The PVR can handle compressed non-square textures if you don't use mipmaps. If there's a requirement that a non-mipmapped texture must be square when compressed, that's an engine/file format problem. I know the official .PVR texture file format has very limited support for small codebook compressed textures, so maybe it has other problems. Only mipmapped textures (compressed or not) are required by the hardware to be square, but you REALLY want mipmaps for anything that's minified. I did a test a while ago to see how texture format (bit depth, compression, mips) affects rendering speed (the scene I used was the first image
here), I got these timings:
Code:
36.22 ms (16 bit VQ no mips 2x SSAA)
19.70 ms (16 bit uncompressed no mips)
19.69 ms (16 bit VQ no mips)
16.83 ms (16 bit small codebook VQ no mips)

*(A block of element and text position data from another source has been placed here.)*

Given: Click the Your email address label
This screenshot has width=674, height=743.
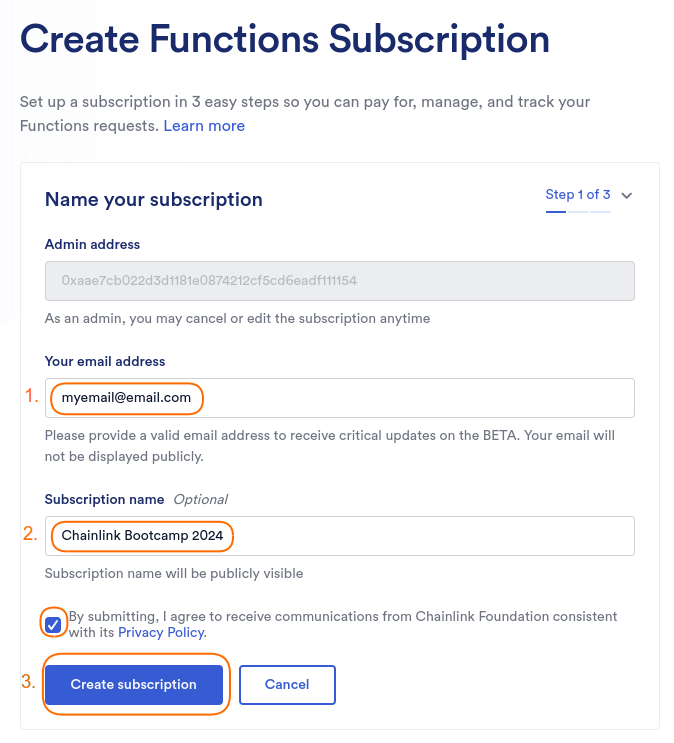Looking at the screenshot, I should (x=105, y=362).
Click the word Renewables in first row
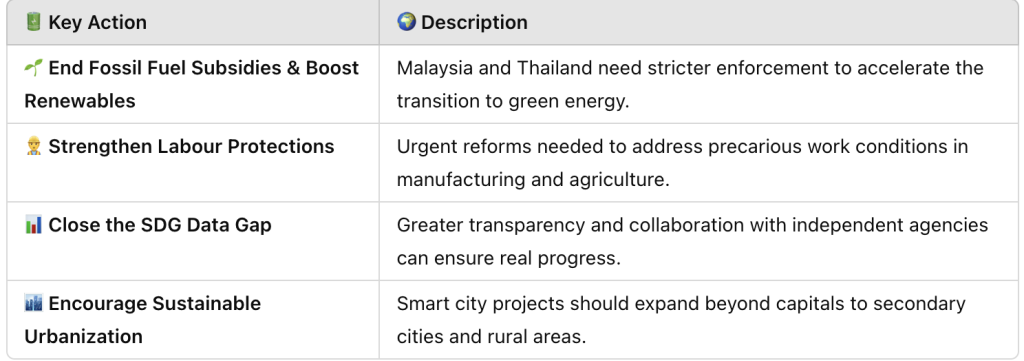The image size is (1024, 361). point(80,101)
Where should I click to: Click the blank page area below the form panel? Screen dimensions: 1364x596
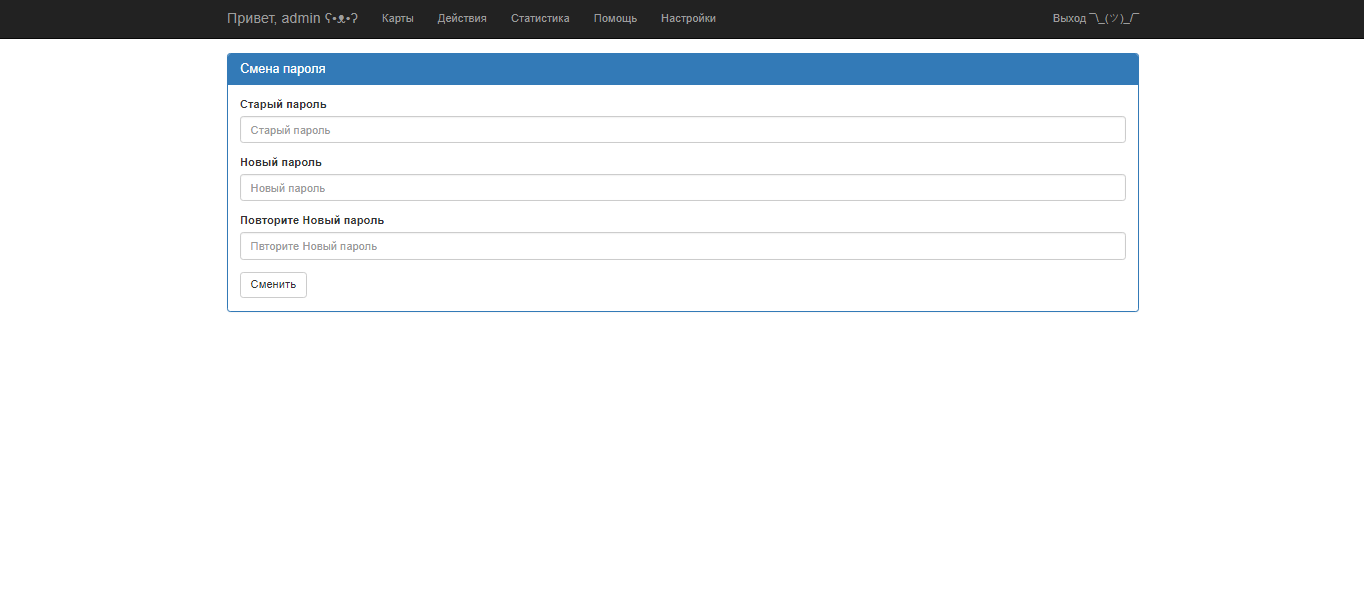point(682,450)
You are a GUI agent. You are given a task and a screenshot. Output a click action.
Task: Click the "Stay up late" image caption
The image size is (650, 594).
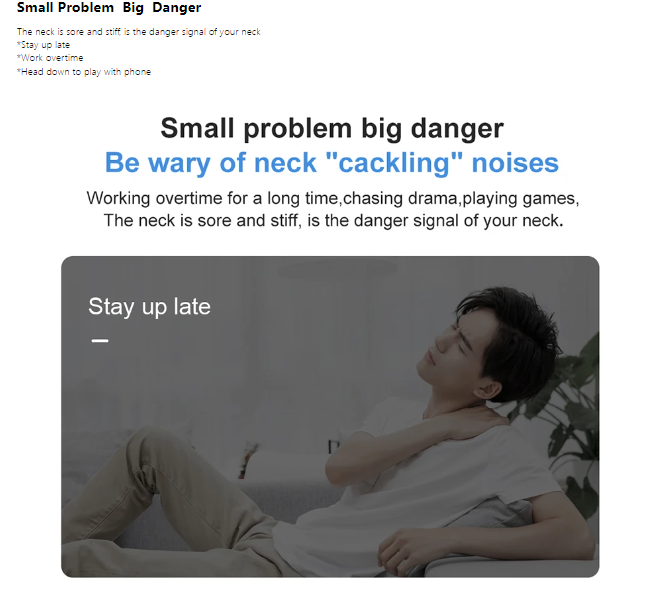pos(149,307)
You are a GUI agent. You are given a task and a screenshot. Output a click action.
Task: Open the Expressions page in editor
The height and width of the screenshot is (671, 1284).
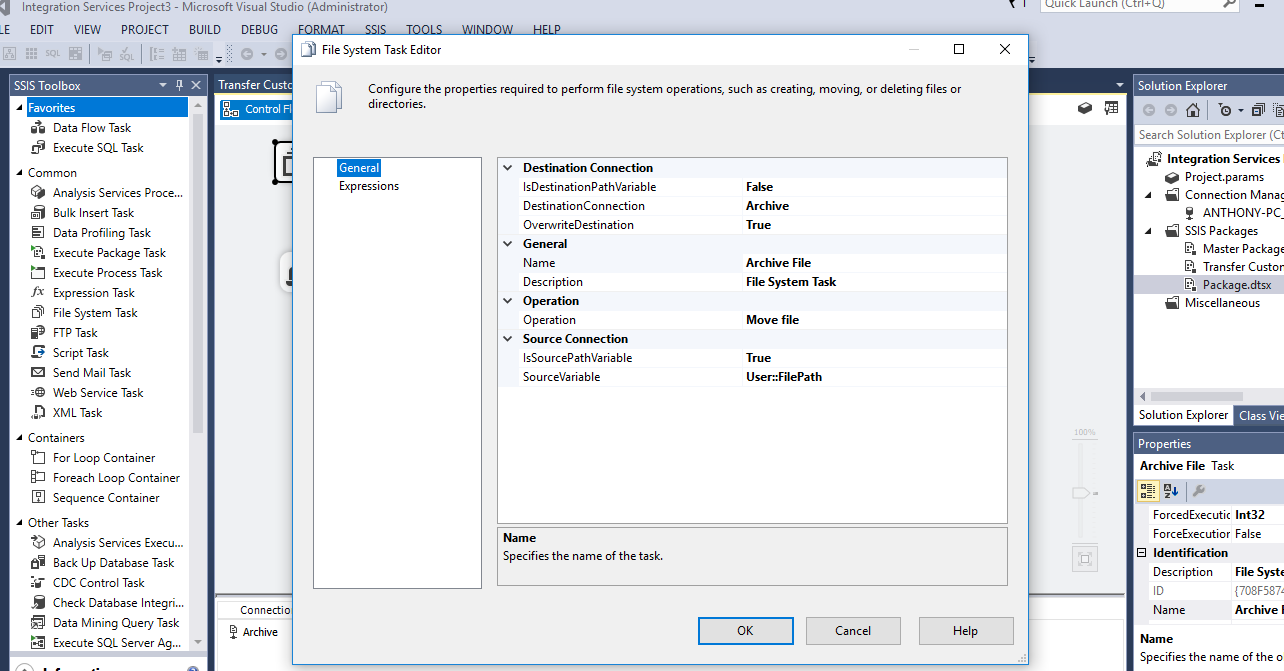(368, 186)
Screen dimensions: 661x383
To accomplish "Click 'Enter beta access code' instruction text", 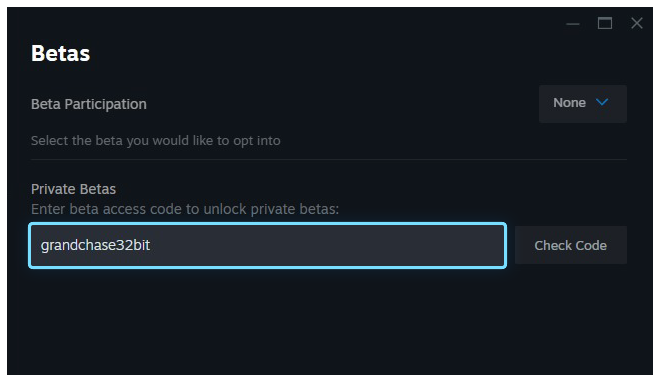I will (185, 209).
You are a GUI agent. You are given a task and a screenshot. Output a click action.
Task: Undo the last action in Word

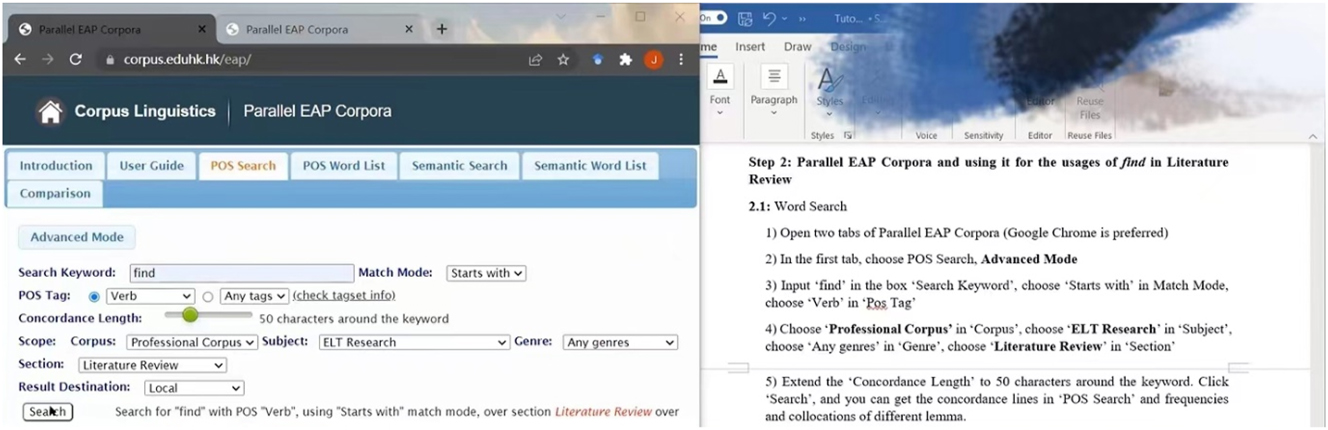(x=769, y=18)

15.92 ms (4 bit uncompressed no mips)
13.52 ms (4 bit VQ no mips)
12.78 ms (16 bit VQ with mips 2x SSAA)
11.85 ms (4 bit VQ with mips 2x SSAA)
11.24 ms (4 bit small codebook VQ no mips)
11.13 ms (Untextured 2x SSAA)
9.49 ms (16 bit uncompressed with mips)
9.20 ms (16 bit VQ with mips)
8.80 ms (8 bit VQ with mips)
8.61 ms (16 bit small codebook VQ with mips)

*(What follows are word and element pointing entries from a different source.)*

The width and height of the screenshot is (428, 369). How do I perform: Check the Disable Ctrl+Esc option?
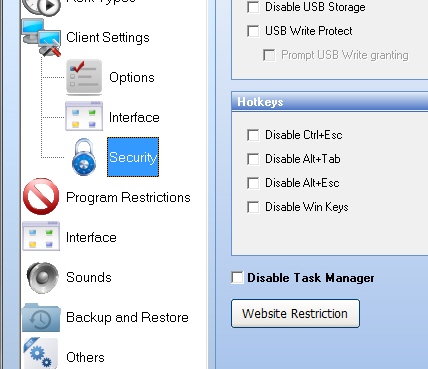coord(253,135)
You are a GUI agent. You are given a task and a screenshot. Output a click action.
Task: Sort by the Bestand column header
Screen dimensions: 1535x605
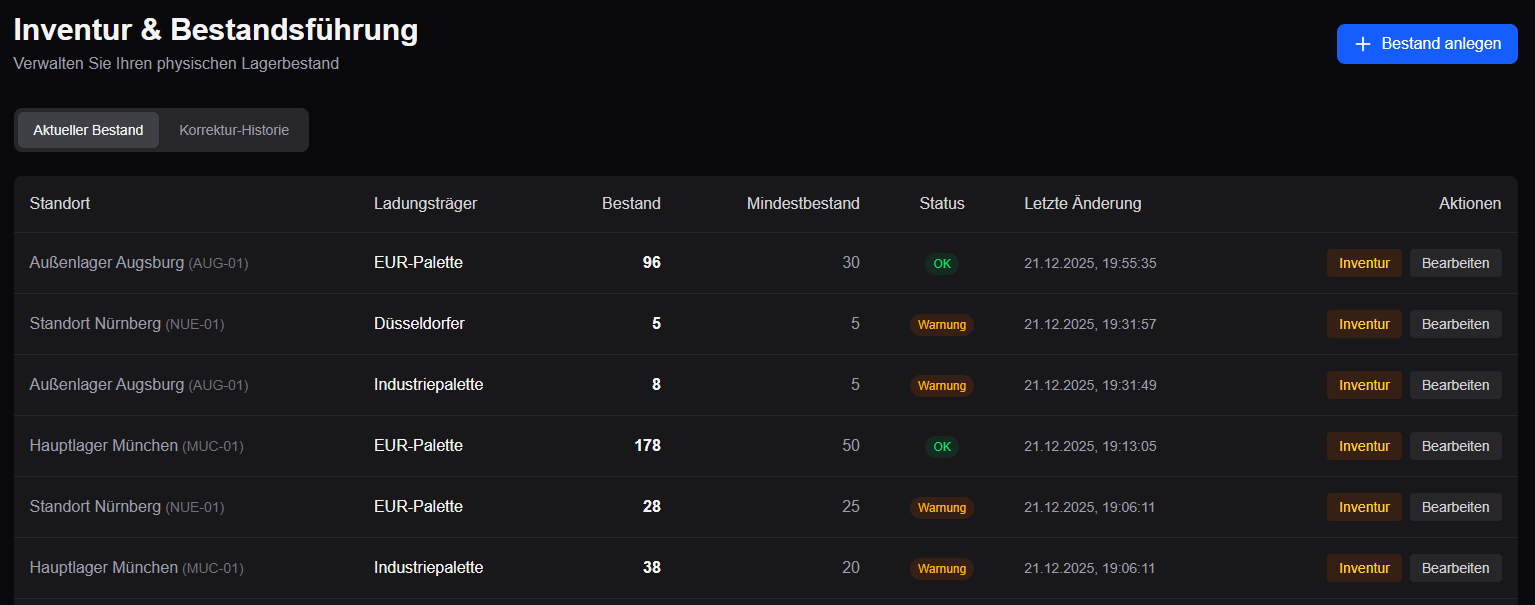tap(631, 204)
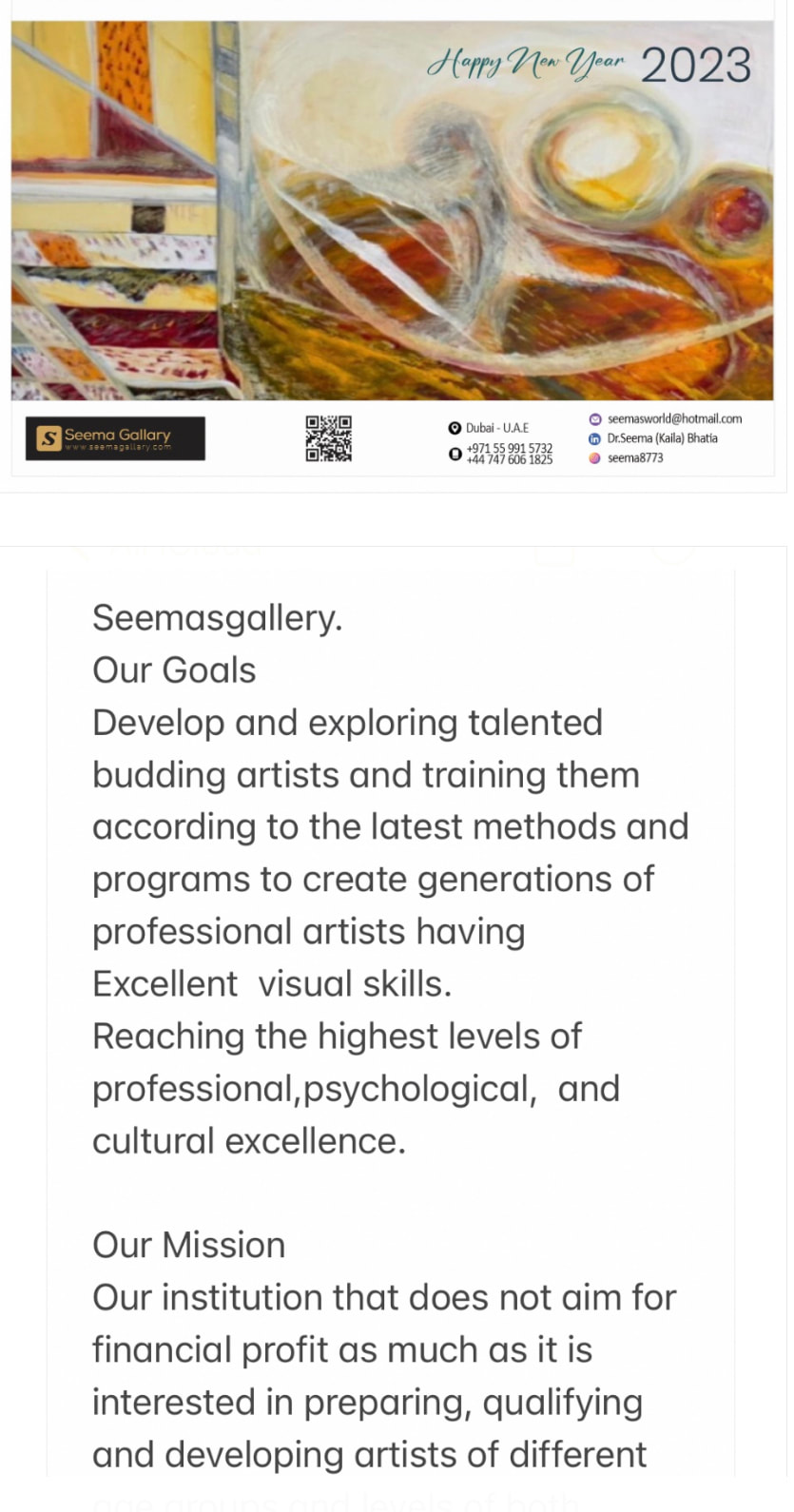Click the 2023 year text
The image size is (794, 1512).
(696, 66)
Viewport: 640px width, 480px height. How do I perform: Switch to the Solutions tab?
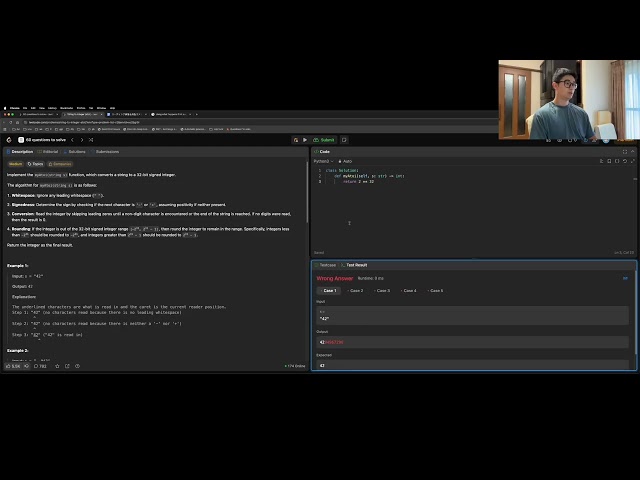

8.53 ms (4 bit uncompressed with mips)
8.53 ms (4 bit VQ with mips)
7.91 ms (4 bit small codebook VQ with mips)
7.81 ms (Untextured)
(Small codebook means using a 512 byte codebook instead of 2048, to reduce texture cache misses on compressed textures.)
The timing would be very dependent on the scene, but for this one, no mips 640x480 was 19.7 ms and adding mips dropped the render time to 9.2 ms. 1280x480 with mipmaps (12.78 ms) was faster than 640x480 without mipmaps.
Also, an uncompressed 1024x1024 16-bit texture without mips is 2MB, not 1MB. Compressed would be 258 KB. Adding mips would be 344 KB.
If you want to know how large a compressed texture is, use these formulas:
Code:
No mips: size_bytes = w * h * bytes_per_pixel / 8 + codebook_size
With mips: size_bytes = w * w * bytes_per_pixel * 4/3 / 8 + codebook_size + 1
Codebook_size is typically 2048, but can be less to help compression ratio or performance at the cost of texture quality.
The arcade version of VF1 was also 30 FPS, so the 32X version was arcade accurate in that area. If you made a DC version of SC2, you'd want lower poly models to keep 60 FPS.